Changing export policies in Nigeria and Egypt threaten projects that would ship 45 million metric tons of liquefied natural gas to the world market annually, equal to about 33 percent current supply, Wood Mackenzie's Harris estimates. The 45 million tons are almost fourfold larger than the U.S.'s LNG imports in 2006, according to the Energy Department.
Nigerian President Umaru Yar'Adua said last month that a new state-run company would start requiring explorers to sell a portion of output locally. Nigeria, Africa's most-populous nation, holds the continent's largest gas reserves, yet only about 40 percent of its population of about 140 million citizens have access to electricity, according to the World Bank.
Total SA, Chevron Corp., Shell and ConocoPhillips have put on hold two LNG projects, at Brass and Olokola, until the government sets its policy on supplies to the domestic market.
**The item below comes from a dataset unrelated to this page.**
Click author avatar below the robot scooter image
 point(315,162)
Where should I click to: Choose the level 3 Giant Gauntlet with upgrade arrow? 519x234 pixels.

The gas would have been more than enough to meet India's annual consumption, based on BP's statistics.
Caprock Risk's Jarvis said restrictions on liquefied natural gas exports will tighten global energy markets.
Demand for LNG, or gas chilled for shipment in tankers, is the industry's fastest-growing business, with growth of about 10 percent a year, Shell and Total estimate.
Compared with fuel oil, natural gas costs 18 percent less, based on the amount of energy in each fuel. Crude prices have tripled since 2002, pushing governments to seek more of the industry's record profits and limit access to regions that typically harbor natural gas too.
"The correlations between gas and crude oil will become tighter as the LNG market becomes more important on a global scale," Jarvis said in an interview. Natural gas in New York may rise to $15 per million British thermal units by 2013, he said.
"When you are in a supply-constrained situation, prices will rise," said Darren Jones, president of global gas for Houston-based ConocoPhillips, the third-largest U.S. oil company.
Wood Mackenzie's Harris said he expects oil and natural gas prices will converge. If that happens, a $10 million investment in natural gas on the Nymex would return 22 percent, or $2.2 million.
Indonesia lost its top ranking as an LNG exporter to Qatar in 2006 as Southeast Asia's most populous nation diverted exports to meet soaring domestic needs. The economy grew 6.2 percent in the three months ended Dec. 31, near the fastest pace in 10 years. State oil company PT Pertamina will lower supplies to a Japanese buying group by 75 percent after the current contract expires in 2010, Vice President Iin Arifin Takhyan said in October.
"By 2011 we see a very tight global natural gas market," said Stacy Nieuwoudt, an analyst at energy investment bank Tudor, Pickering, Holt & Co. Securities Inc. in Houston.
Chevron, which is seeking to expand an LNG venture in Angola, respects governments' desires to direct supplies to domestic markets, said John Gass, president of Chevron's global gas business.
"At the same time host countries also see the value of exporting their gas on world markets," Gass told reporters today in Bangkok. "The companies that are going to be successful in the future are the ones that are going to be able to balance I would say those complementary priorities that resource holders have."
Natural gas provides 22 percent of the world's energy, behind coal's 23 percent and oil's 40 percent, according to BP. The world's known gas reserves may last about 63 years, compared with 41 for oil, the BP statistics show.
Increasing demand and a lack of supplies meant that Japan and South Korea this winter paid more than double the U.S. benchmark gas price to attain cargoes from as far away as Trinidad, the biggest LNG supplier to the U.S.
U.S. natural gas futures for delivery at the Henry Hub in Louisiana have risen 29 percent so far this year on the New York Mercantile Exchange, outpacing a 9 percent gain in benchmark U.S. crude prices. Nymex gas for April delivery was trading at $9.682 per million British thermal units at 9:59 a.m. London time today.
"We have seen this year a situation where there was strong appetite for LNG, forcing buyers to pay oil prices or even a premium," said Philippe Sauquet, senior vice-president of Total Gas & Power Ltd., a unit of Paris-based Total.